Problem to work on
Copy out word for word the lines of the entries below, starting at the line that contains "Open the underlined 11/11/2024 date link" and ending at the final line of the entries.

Data for this exercise

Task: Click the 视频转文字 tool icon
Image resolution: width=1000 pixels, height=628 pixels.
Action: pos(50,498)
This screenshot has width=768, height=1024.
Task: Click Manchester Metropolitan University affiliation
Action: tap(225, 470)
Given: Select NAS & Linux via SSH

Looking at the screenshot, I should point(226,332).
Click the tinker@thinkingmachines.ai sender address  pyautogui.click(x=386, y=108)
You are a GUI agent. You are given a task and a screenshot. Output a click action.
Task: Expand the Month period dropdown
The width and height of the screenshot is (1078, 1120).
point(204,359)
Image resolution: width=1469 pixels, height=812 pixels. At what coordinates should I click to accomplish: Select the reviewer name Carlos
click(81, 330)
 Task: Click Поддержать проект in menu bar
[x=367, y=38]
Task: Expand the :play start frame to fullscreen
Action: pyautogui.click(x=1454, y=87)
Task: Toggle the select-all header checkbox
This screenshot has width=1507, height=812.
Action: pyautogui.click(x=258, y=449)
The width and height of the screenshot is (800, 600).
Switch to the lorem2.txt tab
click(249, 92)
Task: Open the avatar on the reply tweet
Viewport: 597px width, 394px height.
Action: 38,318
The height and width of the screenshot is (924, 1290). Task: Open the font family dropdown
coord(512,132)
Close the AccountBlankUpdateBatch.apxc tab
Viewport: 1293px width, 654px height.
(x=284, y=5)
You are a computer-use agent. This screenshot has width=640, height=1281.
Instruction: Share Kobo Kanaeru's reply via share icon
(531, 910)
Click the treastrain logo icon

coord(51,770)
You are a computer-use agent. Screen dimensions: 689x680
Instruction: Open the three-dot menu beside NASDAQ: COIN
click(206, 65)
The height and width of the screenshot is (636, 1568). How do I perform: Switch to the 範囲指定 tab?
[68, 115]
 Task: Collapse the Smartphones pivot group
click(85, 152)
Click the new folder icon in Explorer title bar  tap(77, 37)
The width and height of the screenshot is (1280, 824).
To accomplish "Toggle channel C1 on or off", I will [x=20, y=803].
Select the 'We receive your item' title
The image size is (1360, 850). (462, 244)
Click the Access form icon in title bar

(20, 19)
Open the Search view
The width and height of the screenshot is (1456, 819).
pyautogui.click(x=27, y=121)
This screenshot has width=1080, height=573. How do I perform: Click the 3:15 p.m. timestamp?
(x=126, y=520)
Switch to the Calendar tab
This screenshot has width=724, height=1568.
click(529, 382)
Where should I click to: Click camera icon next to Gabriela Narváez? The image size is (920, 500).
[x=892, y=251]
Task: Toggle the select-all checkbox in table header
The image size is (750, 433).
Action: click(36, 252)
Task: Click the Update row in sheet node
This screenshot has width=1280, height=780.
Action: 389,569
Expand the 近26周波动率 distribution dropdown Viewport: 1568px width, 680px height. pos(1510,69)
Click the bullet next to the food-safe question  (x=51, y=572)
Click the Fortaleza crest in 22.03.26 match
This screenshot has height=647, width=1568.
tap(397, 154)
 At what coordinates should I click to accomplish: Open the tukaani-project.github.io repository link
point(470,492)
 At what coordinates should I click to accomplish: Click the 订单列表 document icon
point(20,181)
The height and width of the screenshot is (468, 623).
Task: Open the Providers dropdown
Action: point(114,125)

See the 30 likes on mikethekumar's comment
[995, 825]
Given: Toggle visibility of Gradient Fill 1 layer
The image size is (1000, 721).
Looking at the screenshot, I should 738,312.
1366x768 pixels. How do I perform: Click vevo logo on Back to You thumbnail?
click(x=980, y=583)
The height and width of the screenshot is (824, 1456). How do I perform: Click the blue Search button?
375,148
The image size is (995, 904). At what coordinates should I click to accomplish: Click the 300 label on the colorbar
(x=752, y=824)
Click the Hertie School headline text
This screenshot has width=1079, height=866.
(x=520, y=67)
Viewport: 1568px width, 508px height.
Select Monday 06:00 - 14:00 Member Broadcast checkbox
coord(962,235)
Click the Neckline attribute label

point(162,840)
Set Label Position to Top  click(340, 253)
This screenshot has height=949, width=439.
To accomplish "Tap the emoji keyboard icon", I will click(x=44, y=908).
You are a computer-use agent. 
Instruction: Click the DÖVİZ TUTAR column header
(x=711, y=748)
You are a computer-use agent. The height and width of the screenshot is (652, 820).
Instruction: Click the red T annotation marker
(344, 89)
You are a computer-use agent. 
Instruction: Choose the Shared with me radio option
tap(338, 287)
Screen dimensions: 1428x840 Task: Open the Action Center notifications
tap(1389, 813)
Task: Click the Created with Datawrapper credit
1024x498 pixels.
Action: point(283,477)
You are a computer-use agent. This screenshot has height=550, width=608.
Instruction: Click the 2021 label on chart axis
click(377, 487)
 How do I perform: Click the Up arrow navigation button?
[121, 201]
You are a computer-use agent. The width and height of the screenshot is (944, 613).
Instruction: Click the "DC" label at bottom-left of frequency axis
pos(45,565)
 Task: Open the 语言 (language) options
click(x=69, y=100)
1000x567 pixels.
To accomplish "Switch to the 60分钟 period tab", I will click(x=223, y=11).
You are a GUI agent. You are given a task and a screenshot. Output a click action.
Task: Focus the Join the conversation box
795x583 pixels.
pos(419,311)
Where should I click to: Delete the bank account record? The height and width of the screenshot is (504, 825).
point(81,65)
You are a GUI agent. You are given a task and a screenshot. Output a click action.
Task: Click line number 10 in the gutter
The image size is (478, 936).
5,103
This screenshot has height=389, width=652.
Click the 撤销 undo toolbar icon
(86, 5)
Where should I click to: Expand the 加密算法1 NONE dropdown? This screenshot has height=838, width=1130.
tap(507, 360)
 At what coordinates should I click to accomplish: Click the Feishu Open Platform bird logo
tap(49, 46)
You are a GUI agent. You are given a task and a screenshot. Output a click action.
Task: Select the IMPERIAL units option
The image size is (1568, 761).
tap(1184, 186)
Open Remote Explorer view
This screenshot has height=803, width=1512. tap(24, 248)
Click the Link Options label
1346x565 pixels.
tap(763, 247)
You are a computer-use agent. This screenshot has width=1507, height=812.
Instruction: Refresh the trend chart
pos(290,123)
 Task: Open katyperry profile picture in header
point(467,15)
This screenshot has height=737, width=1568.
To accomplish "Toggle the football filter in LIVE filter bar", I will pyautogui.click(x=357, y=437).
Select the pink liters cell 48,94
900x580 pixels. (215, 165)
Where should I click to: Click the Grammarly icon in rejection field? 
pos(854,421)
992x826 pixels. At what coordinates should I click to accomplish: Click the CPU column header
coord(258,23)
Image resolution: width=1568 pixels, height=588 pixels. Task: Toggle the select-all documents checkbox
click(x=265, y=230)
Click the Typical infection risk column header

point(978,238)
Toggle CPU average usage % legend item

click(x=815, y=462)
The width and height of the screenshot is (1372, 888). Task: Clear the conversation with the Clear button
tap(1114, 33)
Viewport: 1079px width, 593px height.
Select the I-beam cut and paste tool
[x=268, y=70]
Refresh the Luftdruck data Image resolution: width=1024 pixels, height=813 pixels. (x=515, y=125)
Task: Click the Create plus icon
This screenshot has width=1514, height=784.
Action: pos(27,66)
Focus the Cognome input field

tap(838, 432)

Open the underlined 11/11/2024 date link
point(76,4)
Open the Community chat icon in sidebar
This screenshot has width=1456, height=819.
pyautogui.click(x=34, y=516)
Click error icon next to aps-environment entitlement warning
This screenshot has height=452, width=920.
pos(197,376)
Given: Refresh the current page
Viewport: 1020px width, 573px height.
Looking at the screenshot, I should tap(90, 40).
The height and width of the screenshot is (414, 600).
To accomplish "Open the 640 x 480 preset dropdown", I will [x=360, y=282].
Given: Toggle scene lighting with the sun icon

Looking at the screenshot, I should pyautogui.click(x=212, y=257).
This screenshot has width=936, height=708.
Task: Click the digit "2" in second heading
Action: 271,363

Exercise solution
Open the underlined 11/11/2024 date link
point(76,4)
Open the Community chat icon in sidebar
This screenshot has width=1456, height=819.
pyautogui.click(x=34, y=516)
Click error icon next to aps-environment entitlement warning
This screenshot has height=452, width=920.
pos(197,376)
Given: Refresh the current page
Viewport: 1020px width, 573px height.
Looking at the screenshot, I should tap(90, 40).
The height and width of the screenshot is (414, 600).
To accomplish "Open the 640 x 480 preset dropdown", I will [x=360, y=282].
Given: Toggle scene lighting with the sun icon

Looking at the screenshot, I should pyautogui.click(x=212, y=257).
This screenshot has width=936, height=708.
Task: Click the digit "2" in second heading
Action: 271,363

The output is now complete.